Bien sûr, le radon est présent naturellement dans l’air à une concentration minime variant de 1 à 10 Bq/m3. Dans les sous-sols québécois, sa concentration moyenne est plutôt de 35 Bq/m3. Ces teneurs ne sont pas assez élevées pour avoir un impact sur la santé humaine (Rappel : ligne directrice = 200 Bq/m3). 

Mais ne vous fiez pas aux apparences: ce gaz inodore, incolore, radioactif et cancérigène est impliqué dans 16 % des cancers du poumon diagnostiqués annuellement. Il n’agit pas comme le CO2: ses effets et son comportement n’étant pas instantanés, il faut vraiment le tester sur le long terme.

Une carte ne suffit pas

La production et la diffusion du radon ne sont pas uniformes et elles peuvent se limiter à certains endroits.
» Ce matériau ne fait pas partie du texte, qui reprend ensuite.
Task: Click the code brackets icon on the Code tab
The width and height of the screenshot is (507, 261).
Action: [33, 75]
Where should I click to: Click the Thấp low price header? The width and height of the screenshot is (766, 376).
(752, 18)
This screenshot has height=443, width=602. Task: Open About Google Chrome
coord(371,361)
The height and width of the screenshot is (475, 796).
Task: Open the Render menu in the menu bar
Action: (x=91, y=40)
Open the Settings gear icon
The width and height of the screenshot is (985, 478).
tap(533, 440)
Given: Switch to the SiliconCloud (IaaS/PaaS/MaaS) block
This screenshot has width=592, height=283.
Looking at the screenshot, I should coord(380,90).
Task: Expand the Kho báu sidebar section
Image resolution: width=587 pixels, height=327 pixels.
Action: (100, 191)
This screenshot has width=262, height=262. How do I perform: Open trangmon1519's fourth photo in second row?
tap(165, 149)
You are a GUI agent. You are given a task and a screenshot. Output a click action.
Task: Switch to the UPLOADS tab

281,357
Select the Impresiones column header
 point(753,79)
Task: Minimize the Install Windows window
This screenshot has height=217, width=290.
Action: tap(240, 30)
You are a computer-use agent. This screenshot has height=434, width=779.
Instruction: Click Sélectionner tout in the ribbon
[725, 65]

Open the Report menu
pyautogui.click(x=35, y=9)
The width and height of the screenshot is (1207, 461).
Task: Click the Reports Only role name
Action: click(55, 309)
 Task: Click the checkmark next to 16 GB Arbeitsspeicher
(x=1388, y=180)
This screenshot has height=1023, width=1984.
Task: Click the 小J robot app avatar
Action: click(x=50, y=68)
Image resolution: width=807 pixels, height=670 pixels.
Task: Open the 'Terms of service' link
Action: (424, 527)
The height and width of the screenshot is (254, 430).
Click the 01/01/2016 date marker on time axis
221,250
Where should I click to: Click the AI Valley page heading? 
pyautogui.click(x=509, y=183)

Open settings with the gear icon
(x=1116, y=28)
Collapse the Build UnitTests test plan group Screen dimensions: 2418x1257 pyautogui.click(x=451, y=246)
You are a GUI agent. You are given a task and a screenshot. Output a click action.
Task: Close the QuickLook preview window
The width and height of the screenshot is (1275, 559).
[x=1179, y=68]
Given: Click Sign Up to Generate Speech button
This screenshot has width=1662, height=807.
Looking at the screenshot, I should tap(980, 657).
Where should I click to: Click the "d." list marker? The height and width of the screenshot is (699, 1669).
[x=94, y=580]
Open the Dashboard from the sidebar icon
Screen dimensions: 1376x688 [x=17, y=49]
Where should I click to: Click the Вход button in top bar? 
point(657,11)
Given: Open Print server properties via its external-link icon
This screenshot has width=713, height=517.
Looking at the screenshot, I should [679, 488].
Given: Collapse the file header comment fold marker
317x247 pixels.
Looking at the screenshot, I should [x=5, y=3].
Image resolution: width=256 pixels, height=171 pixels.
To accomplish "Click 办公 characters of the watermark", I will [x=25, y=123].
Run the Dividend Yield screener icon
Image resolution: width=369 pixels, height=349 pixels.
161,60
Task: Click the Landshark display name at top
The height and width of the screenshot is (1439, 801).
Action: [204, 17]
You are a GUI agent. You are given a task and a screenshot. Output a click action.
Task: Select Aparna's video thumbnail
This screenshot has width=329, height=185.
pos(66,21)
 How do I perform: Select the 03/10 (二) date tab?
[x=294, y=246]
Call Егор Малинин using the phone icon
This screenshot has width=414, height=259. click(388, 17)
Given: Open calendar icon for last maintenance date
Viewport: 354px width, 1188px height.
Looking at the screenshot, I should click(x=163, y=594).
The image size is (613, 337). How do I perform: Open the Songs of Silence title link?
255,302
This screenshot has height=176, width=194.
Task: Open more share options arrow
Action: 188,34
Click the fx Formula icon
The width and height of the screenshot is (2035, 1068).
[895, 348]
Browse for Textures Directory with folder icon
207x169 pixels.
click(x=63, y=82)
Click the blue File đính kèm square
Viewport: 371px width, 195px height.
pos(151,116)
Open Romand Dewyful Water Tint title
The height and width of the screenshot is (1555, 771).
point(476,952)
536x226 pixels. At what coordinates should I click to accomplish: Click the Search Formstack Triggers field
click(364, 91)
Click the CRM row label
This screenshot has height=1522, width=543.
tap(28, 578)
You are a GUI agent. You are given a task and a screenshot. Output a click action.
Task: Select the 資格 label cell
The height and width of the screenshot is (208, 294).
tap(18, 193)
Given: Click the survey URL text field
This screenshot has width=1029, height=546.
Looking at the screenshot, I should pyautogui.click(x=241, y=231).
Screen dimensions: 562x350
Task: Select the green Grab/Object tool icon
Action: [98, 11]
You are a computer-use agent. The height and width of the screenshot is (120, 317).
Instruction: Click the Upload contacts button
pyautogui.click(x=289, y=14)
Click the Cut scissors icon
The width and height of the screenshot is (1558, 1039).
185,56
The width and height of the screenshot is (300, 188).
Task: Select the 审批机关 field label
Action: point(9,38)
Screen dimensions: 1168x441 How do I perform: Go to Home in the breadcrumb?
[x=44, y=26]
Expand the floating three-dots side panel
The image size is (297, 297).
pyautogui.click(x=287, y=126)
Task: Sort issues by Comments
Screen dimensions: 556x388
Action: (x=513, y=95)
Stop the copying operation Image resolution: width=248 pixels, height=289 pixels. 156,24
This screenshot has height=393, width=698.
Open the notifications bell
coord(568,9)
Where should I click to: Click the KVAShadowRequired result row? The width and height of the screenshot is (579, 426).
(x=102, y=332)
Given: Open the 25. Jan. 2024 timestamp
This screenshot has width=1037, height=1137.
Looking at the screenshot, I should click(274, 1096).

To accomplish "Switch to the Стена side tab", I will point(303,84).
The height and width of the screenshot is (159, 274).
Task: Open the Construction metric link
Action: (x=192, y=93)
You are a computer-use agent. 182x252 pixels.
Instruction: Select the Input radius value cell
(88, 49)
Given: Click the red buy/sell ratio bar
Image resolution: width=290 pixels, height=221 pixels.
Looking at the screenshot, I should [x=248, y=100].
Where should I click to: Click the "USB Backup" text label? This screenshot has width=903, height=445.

Sa concentration dépend en effet des conditions géologiques locales, de la température, de la pression atmosphérique, des fissures dans les roches, etc. Il est donc très difficile de déterminer des zones à risque. Il existait une cartographie des zones à risque, sur laquelle on voyait que certains secteurs comme Oka, Mont-Saint-Hilaire ou Mont-Laurier étaient reconnus comme ayant une forte concentration en radon. Mais cette cartographie avait un certain sens en 2007, alors que la ligne directrice était de 800 Bq/m3, mais on ne peut plus s’y fier aujourd’hui.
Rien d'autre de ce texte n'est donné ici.